Exercise description
Within these entries, which lines include the string "computer"? Copy each one.

# # #

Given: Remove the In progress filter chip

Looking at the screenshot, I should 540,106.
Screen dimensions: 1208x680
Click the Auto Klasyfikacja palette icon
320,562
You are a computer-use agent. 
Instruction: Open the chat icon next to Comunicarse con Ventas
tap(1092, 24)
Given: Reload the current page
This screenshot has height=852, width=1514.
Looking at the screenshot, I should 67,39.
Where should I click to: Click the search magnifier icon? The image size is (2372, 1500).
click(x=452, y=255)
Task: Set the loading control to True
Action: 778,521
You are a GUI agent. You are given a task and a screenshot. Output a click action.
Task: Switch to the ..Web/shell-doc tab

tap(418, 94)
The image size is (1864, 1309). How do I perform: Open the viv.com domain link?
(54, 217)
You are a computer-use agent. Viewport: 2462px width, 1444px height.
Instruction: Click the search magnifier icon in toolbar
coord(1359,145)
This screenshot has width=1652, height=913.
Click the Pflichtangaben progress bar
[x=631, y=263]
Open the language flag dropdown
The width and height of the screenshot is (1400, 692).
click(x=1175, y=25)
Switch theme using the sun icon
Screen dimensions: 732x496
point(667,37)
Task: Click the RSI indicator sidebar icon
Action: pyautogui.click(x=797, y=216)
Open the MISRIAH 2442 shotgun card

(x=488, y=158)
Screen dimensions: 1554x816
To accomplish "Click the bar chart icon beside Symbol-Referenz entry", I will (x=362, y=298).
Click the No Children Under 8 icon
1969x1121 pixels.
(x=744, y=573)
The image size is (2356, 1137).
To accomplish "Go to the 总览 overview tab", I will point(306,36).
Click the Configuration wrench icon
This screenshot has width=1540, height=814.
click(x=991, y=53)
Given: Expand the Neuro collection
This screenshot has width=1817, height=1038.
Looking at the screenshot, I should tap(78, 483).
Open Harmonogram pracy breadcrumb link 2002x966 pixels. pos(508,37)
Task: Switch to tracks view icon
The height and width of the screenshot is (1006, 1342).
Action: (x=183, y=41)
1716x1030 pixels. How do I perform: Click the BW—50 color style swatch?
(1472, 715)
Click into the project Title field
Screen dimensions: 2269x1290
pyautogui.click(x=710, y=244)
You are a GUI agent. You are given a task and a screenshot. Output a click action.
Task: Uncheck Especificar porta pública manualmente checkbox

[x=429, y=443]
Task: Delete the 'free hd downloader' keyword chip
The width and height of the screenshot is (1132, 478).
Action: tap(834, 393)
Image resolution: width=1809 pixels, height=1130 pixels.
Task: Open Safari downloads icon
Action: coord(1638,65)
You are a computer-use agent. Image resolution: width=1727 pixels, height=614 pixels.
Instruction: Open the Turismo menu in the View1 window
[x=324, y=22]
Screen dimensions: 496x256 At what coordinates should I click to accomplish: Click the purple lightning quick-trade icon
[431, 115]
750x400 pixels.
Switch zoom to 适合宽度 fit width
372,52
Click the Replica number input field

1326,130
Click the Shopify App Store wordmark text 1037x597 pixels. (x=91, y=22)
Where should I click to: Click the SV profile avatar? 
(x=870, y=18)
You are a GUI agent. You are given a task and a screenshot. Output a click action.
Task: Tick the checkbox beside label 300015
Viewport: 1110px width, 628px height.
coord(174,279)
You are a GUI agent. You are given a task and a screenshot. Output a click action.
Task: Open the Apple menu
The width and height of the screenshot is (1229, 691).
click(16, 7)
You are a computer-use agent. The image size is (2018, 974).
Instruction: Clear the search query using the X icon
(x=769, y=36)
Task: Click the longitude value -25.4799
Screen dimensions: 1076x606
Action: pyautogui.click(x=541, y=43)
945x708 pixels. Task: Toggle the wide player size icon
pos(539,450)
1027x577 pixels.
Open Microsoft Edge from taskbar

# # #

Expected output
You are a computer-use agent. 
You are a computer-use agent. Viewport: 2462px width, 1444px height.
You are a computer-use agent. Image resolution: width=1727 pixels, height=614 pixels.
You are a computer-use agent. The image size is (2018, 974).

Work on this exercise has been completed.